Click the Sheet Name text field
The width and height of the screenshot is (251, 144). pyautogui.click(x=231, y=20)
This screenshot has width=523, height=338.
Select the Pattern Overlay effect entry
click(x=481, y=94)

---

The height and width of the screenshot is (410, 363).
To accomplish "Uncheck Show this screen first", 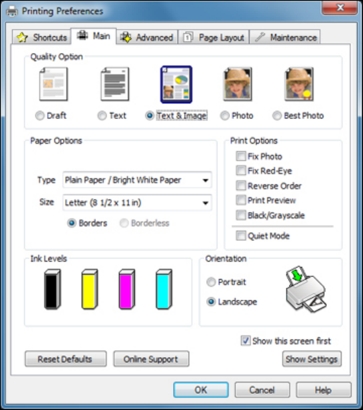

REQUIRED ACTION
Would you please repeat only the lines above, beginning at the one that has "The height and" and stopping after the one that has "Show this screen", exactly and with no pictures?

RESULT BELOW
The height and width of the screenshot is (410, 363).
To accomplish "Uncheck Show this screen first", 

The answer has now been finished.